Items from a data source:
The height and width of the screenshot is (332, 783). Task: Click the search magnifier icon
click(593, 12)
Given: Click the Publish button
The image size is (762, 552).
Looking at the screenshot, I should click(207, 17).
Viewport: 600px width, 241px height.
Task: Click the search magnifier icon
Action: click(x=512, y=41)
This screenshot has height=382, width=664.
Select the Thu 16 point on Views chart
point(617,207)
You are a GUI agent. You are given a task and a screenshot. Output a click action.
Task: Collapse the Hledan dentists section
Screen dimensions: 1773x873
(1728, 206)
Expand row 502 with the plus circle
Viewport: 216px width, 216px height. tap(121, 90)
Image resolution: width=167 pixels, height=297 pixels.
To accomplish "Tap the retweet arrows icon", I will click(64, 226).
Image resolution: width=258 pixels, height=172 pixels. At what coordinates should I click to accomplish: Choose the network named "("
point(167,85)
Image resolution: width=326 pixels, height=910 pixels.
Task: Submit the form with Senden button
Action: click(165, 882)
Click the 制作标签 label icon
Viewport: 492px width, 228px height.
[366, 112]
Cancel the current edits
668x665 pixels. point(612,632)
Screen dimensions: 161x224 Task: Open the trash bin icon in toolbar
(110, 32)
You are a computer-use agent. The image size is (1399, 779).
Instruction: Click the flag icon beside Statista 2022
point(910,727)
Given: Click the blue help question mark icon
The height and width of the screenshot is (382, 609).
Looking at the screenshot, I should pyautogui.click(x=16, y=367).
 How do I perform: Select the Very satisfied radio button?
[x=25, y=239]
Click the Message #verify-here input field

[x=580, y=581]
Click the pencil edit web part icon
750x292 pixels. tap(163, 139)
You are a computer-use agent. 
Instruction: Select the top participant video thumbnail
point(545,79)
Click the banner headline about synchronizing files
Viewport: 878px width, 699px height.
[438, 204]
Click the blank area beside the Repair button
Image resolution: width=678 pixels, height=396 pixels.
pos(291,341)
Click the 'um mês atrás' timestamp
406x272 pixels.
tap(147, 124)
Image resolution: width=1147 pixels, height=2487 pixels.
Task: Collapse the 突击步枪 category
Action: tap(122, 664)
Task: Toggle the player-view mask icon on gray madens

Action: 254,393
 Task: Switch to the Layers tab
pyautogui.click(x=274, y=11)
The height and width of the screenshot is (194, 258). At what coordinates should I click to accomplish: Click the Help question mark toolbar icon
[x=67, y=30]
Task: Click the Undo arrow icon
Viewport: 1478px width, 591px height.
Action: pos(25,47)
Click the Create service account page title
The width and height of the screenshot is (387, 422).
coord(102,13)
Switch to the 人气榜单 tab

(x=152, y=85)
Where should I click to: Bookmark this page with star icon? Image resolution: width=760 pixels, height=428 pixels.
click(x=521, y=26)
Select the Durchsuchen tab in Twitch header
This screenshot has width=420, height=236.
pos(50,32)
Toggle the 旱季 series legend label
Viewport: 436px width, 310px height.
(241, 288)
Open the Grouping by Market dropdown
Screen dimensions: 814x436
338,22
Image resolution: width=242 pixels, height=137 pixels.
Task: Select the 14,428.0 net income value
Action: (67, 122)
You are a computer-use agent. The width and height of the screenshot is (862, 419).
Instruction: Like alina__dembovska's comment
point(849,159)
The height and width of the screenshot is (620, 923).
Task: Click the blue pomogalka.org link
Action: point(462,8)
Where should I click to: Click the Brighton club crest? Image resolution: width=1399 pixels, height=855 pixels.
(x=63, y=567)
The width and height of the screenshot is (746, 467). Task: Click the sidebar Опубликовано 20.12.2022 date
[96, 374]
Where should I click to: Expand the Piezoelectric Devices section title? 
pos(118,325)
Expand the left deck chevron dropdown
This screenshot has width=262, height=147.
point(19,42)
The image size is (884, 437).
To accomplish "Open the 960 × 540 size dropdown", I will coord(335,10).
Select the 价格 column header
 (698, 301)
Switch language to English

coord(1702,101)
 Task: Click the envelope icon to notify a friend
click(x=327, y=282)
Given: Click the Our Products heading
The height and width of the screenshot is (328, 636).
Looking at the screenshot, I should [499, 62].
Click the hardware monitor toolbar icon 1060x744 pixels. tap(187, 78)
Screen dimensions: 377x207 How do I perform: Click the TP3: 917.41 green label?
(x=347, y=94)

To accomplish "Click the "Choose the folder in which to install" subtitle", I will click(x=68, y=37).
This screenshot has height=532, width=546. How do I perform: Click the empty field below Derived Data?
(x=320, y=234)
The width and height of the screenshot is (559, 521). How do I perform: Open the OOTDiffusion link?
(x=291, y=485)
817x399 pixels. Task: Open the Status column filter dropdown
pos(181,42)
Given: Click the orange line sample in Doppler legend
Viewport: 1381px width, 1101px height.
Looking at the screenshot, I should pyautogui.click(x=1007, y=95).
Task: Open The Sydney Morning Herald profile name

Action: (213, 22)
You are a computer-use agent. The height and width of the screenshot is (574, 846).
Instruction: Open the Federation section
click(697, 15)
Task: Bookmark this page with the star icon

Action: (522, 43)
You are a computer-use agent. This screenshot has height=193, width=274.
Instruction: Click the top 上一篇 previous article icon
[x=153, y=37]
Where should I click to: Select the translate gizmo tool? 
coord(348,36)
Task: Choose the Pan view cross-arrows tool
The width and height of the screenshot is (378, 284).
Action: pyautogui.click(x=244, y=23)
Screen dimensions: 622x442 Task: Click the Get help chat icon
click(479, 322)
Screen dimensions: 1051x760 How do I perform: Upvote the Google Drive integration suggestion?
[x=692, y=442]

Your assignment: Please copy out every entry exactly, with nothing omitted.

Problem solution:
The height and width of the screenshot is (332, 783). Task: Click the search magnifier icon
click(593, 12)
Given: Click the Publish button
The image size is (762, 552).
Looking at the screenshot, I should click(207, 17).
Viewport: 600px width, 241px height.
Task: Click the search magnifier icon
Action: click(x=512, y=41)
This screenshot has height=382, width=664.
Select the Thu 16 point on Views chart
point(617,207)
You are a GUI agent. You are given a task and a screenshot. Output a click action.
Task: Collapse the Hledan dentists section
Screen dimensions: 1773x873
(1728, 206)
Expand row 502 with the plus circle
Viewport: 216px width, 216px height. tap(121, 90)
Image resolution: width=167 pixels, height=297 pixels.
To accomplish "Tap the retweet arrows icon", I will click(64, 226).
Image resolution: width=258 pixels, height=172 pixels. At what coordinates should I click to accomplish: Choose the network named "("
point(167,85)
Image resolution: width=326 pixels, height=910 pixels.
Task: Submit the form with Senden button
Action: click(165, 882)
Click the 制作标签 label icon
Viewport: 492px width, 228px height.
[366, 112]
Cancel the current edits
668x665 pixels. point(612,632)
Screen dimensions: 161x224 Task: Open the trash bin icon in toolbar
(110, 32)
You are a computer-use agent. The image size is (1399, 779).
Instruction: Click the flag icon beside Statista 2022
point(910,727)
Given: Click the blue help question mark icon
The height and width of the screenshot is (382, 609).
Looking at the screenshot, I should pyautogui.click(x=16, y=367).
 How do I perform: Select the Very satisfied radio button?
[x=25, y=239]
Click the Message #verify-here input field

[x=580, y=581]
Click the pencil edit web part icon
750x292 pixels. tap(163, 139)
You are a computer-use agent. 
Instruction: Select the top participant video thumbnail
point(545,79)
Click the banner headline about synchronizing files
Viewport: 878px width, 699px height.
[438, 204]
Click the blank area beside the Repair button
Image resolution: width=678 pixels, height=396 pixels.
pos(291,341)
Click the 'um mês atrás' timestamp
406x272 pixels.
tap(147, 124)
Image resolution: width=1147 pixels, height=2487 pixels.
Task: Collapse the 突击步枪 category
Action: tap(122, 664)
Task: Toggle the player-view mask icon on gray madens

Action: 254,393
 Task: Switch to the Layers tab
pyautogui.click(x=274, y=11)
The height and width of the screenshot is (194, 258). At what coordinates should I click to accomplish: Click the Help question mark toolbar icon
[x=67, y=30]
Task: Click the Undo arrow icon
Viewport: 1478px width, 591px height.
Action: pos(25,47)
Click the Create service account page title
The width and height of the screenshot is (387, 422).
coord(102,13)
Switch to the 人气榜单 tab

(x=152, y=85)
Where should I click to: Bookmark this page with star icon? Image resolution: width=760 pixels, height=428 pixels.
click(x=521, y=26)
Select the Durchsuchen tab in Twitch header
This screenshot has width=420, height=236.
pos(50,32)
Toggle the 旱季 series legend label
Viewport: 436px width, 310px height.
(241, 288)
Open the Grouping by Market dropdown
Screen dimensions: 814x436
338,22
Image resolution: width=242 pixels, height=137 pixels.
Task: Select the 14,428.0 net income value
Action: (67, 122)
You are a computer-use agent. The width and height of the screenshot is (862, 419).
Instruction: Like alina__dembovska's comment
point(849,159)
The height and width of the screenshot is (620, 923).
Task: Click the blue pomogalka.org link
Action: point(462,8)
Where should I click to: Click the Brighton club crest? Image resolution: width=1399 pixels, height=855 pixels.
(x=63, y=567)
The width and height of the screenshot is (746, 467). Task: Click the sidebar Опубликовано 20.12.2022 date
[96, 374]
Where should I click to: Expand the Piezoelectric Devices section title? 
pos(118,325)
Expand the left deck chevron dropdown
This screenshot has width=262, height=147.
point(19,42)
The image size is (884, 437).
To accomplish "Open the 960 × 540 size dropdown", I will coord(335,10).
Select the 价格 column header
 (698, 301)
Switch language to English

coord(1702,101)
 Task: Click the envelope icon to notify a friend
click(x=327, y=282)
Given: Click the Our Products heading
The height and width of the screenshot is (328, 636).
Looking at the screenshot, I should [499, 62].
Click the hardware monitor toolbar icon 1060x744 pixels. tap(187, 78)
Screen dimensions: 377x207 How do I perform: Click the TP3: 917.41 green label?
(x=347, y=94)

To accomplish "Click the "Choose the folder in which to install" subtitle", I will click(x=68, y=37).
This screenshot has height=532, width=546. How do I perform: Click the empty field below Derived Data?
(x=320, y=234)
The width and height of the screenshot is (559, 521). How do I perform: Open the OOTDiffusion link?
(x=291, y=485)
817x399 pixels. Task: Open the Status column filter dropdown
pos(181,42)
Given: Click the orange line sample in Doppler legend
Viewport: 1381px width, 1101px height.
Looking at the screenshot, I should pyautogui.click(x=1007, y=95).
Task: Open The Sydney Morning Herald profile name

Action: (213, 22)
You are a computer-use agent. The height and width of the screenshot is (574, 846).
Instruction: Open the Federation section
click(697, 15)
Task: Bookmark this page with the star icon

Action: (522, 43)
You are a computer-use agent. This screenshot has height=193, width=274.
Instruction: Click the top 上一篇 previous article icon
[x=153, y=37]
Where should I click to: Select the translate gizmo tool? 
coord(348,36)
Task: Choose the Pan view cross-arrows tool
The width and height of the screenshot is (378, 284).
Action: pyautogui.click(x=244, y=23)
Screen dimensions: 622x442 Task: Click the Get help chat icon
click(479, 322)
Screen dimensions: 1051x760 How do I perform: Upvote the Google Drive integration suggestion?
[x=692, y=442]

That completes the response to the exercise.